-- Opening Marker --
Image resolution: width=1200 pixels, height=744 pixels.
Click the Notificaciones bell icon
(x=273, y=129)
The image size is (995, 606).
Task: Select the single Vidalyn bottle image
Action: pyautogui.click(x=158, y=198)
-- Closing Marker --
PROBLEM STATEMENT: Output the data above without altering a line.

REPLY TO THE EXERCISE:
Image resolution: width=1200 pixels, height=744 pixels.
Click the Notificaciones bell icon
(x=273, y=129)
The image size is (995, 606).
Task: Select the single Vidalyn bottle image
Action: pyautogui.click(x=158, y=198)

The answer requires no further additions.